No problems whatsoever mixing speakers, as long as you have correct phasing and impedance. When I was running a Vibrolux Reverb, the 'perfect pair' was a Weber 10F150T & a 10A125 -- tone of the gods (IMHO of course)!!


----------



## silvertonebetty (Jan 4, 2015)

DavidP said:


> No problems whatsoever mixing speakers, as long as you have correct phasing and impedance. When I was running a Vibrolux Reverb, the 'perfect pair' was a Weber 10F150T & a 10A125 -- tone of the gods (IMHO of course)!!


Correct phasing? The impedance that’s your ohms right?


----------



## gtrguy (Jul 6, 2006)

silvertonebetty said:


> Correct phasing? The impedance that’s your ohms right?


Impedance is measured in Ohms, yes. The phase has to do with how you wire the speakers- two speakers that are in phase move forward and backwards together at the same time. If they are out of phase, one is moving in while the other is moving out and they kind of cancel each other out to a degree providing a very thin tone.


----------



## DavidP (Mar 7, 2006)

...what @gtrguy said! 
Only thing to add is that out of phase can also be an issue with separate amplifiers if played together.


----------



## Grab n Go (May 1, 2013)

silvertonebetty said:


> Correct phasing? The impedance that’s your ohms right?


I have two 1x12's. I once mixed up the + and - terminals on one of the speakers. Standing between them, it was obvious that something was wrong. It sounded weak and completely different from either speaker on its own.

Once I wired it up correctly, everything was fine.


----------



## gtrguy (Jul 6, 2006)

DavidP said:


> ...what @gtrguy said!
> Only thing to add is that out of phase can also be an issue with separate amplifiers if played together.
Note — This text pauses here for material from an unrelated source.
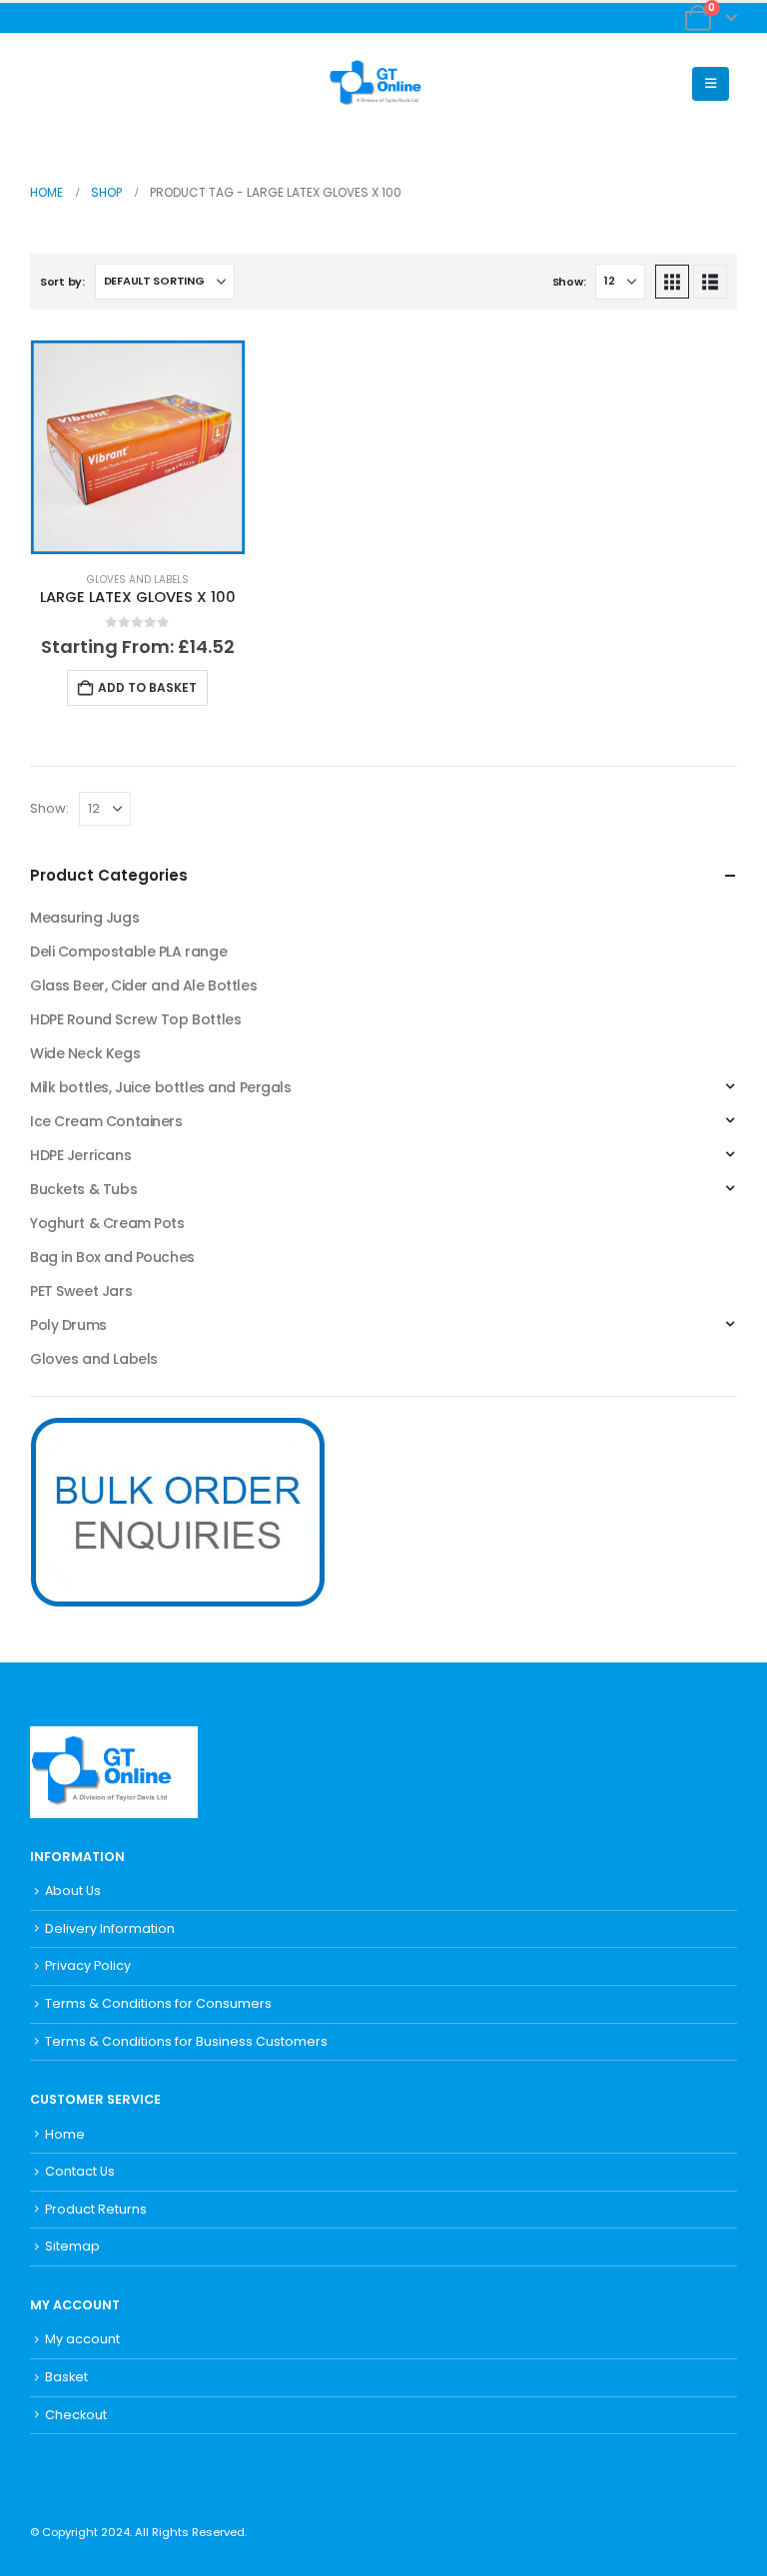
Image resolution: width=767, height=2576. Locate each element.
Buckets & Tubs (83, 1189)
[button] (45, 84)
Good point! Luckily pretty easy to solve.


----------



## knight_yyz (Mar 14, 2015)

my 2x12 has two differnt speakers although from the same company. Just make sure the db ratings are close. If they are too far apart you'll only hear one speaker.


----------



## nonreverb (Sep 19, 2006)

To check for phasing. Put a 9V battery across the terminals of both speakers once they're hooked up for just a moment. If both cones go in the same direction, you're good...if not, one has to have the connections reversed


----------



## DavidP (Mar 7, 2006)

nonreverb said:


> To check for phasing. Put a 9V battery across the terminals of both speakers once they're hooked up for just a moment. If both cones go in the same direction, you're good...if not, one has to have the connections reversed


Yep, that's my _modus operandi_.


----------



## FatStrat2 (Apr 7, 2021)

I'm a big fan of mixing speakers, just like using unmatched tubes - but I find it's a crapshoot because matching specs don't tell much of the story.

DB efficiency (which affects volume of each speaker relative to its neighbor), cone design & construction as well as speaker placement in the cab (top or bottom. etc.) make noticeable differences in tone when experimenting w/ mixing speaker brands/models. As well, you might find that the tone varies (better or worse) between the different brands as the volume changes and your ears pick up more (or less) detail. Some speakers also respond differently to equalization as those brands w/ weakness or strength in their bandwidth will reveal themselves.

Trying it out is your best friend.


----------